BEGIN

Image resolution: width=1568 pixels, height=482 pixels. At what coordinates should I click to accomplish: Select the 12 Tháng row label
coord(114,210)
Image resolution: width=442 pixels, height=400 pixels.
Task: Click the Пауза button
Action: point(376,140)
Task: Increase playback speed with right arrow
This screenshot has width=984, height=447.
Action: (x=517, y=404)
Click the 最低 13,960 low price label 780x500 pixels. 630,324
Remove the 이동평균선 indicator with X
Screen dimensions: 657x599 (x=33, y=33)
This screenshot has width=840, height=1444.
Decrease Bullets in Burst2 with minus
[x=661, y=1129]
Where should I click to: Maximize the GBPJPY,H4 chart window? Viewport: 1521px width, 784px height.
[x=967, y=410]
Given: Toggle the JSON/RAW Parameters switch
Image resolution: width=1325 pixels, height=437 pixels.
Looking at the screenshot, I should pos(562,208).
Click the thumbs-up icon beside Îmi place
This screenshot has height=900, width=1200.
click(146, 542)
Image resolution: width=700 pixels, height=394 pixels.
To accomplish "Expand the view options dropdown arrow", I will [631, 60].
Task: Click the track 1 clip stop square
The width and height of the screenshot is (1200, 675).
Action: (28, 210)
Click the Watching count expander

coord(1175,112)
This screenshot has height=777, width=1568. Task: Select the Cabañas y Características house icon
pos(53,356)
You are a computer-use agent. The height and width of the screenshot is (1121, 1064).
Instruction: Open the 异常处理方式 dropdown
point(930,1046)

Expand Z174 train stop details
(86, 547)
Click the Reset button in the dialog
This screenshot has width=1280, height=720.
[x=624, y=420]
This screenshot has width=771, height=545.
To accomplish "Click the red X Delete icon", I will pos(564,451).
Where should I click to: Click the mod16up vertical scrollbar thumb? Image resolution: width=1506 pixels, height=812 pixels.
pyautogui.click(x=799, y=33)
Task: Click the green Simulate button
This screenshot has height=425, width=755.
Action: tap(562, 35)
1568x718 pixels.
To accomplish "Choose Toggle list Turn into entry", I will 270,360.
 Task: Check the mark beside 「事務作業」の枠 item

END

■ **TASK ITEM**: Would you retype the whole listing, exactly as it reads?

■ **SOLUTION TO THIS EXERCISE**:
Image resolution: width=1568 pixels, height=482 pixels. At what coordinates should I click to accomplish: Select the 12 Tháng row label
coord(114,210)
Image resolution: width=442 pixels, height=400 pixels.
Task: Click the Пауза button
Action: point(376,140)
Task: Increase playback speed with right arrow
This screenshot has width=984, height=447.
Action: (x=517, y=404)
Click the 最低 13,960 low price label 780x500 pixels. 630,324
Remove the 이동평균선 indicator with X
Screen dimensions: 657x599 (x=33, y=33)
This screenshot has width=840, height=1444.
Decrease Bullets in Burst2 with minus
[x=661, y=1129]
Where should I click to: Maximize the GBPJPY,H4 chart window? Viewport: 1521px width, 784px height.
[x=967, y=410]
Given: Toggle the JSON/RAW Parameters switch
Image resolution: width=1325 pixels, height=437 pixels.
Looking at the screenshot, I should pos(562,208).
Click the thumbs-up icon beside Îmi place
This screenshot has height=900, width=1200.
click(146, 542)
Image resolution: width=700 pixels, height=394 pixels.
To accomplish "Expand the view options dropdown arrow", I will [631, 60].
Task: Click the track 1 clip stop square
The width and height of the screenshot is (1200, 675).
Action: (28, 210)
Click the Watching count expander

coord(1175,112)
This screenshot has height=777, width=1568. Task: Select the Cabañas y Características house icon
pos(53,356)
You are a computer-use agent. The height and width of the screenshot is (1121, 1064).
Instruction: Open the 异常处理方式 dropdown
point(930,1046)

Expand Z174 train stop details
(86, 547)
Click the Reset button in the dialog
This screenshot has width=1280, height=720.
[x=624, y=420]
This screenshot has width=771, height=545.
To accomplish "Click the red X Delete icon", I will pos(564,451).
Where should I click to: Click the mod16up vertical scrollbar thumb? Image resolution: width=1506 pixels, height=812 pixels.
pyautogui.click(x=799, y=33)
Task: Click the green Simulate button
This screenshot has height=425, width=755.
Action: tap(562, 35)
1568x718 pixels.
To accomplish "Choose Toggle list Turn into entry", I will 270,360.
 Task: Check the mark beside 「事務作業」の枠 item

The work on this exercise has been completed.